Data supplied:
[Begin]
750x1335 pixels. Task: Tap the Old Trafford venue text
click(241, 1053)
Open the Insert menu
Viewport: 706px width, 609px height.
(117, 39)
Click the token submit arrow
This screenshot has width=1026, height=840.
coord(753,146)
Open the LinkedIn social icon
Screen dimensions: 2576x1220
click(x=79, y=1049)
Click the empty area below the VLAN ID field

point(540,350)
[End]
Given request:
Copy all of the records above, line for line, with no changes.

Correct response:
750x1335 pixels. Task: Tap the Old Trafford venue text
click(241, 1053)
Open the Insert menu
Viewport: 706px width, 609px height.
(117, 39)
Click the token submit arrow
This screenshot has width=1026, height=840.
coord(753,146)
Open the LinkedIn social icon
Screen dimensions: 2576x1220
click(x=79, y=1049)
Click the empty area below the VLAN ID field

point(540,350)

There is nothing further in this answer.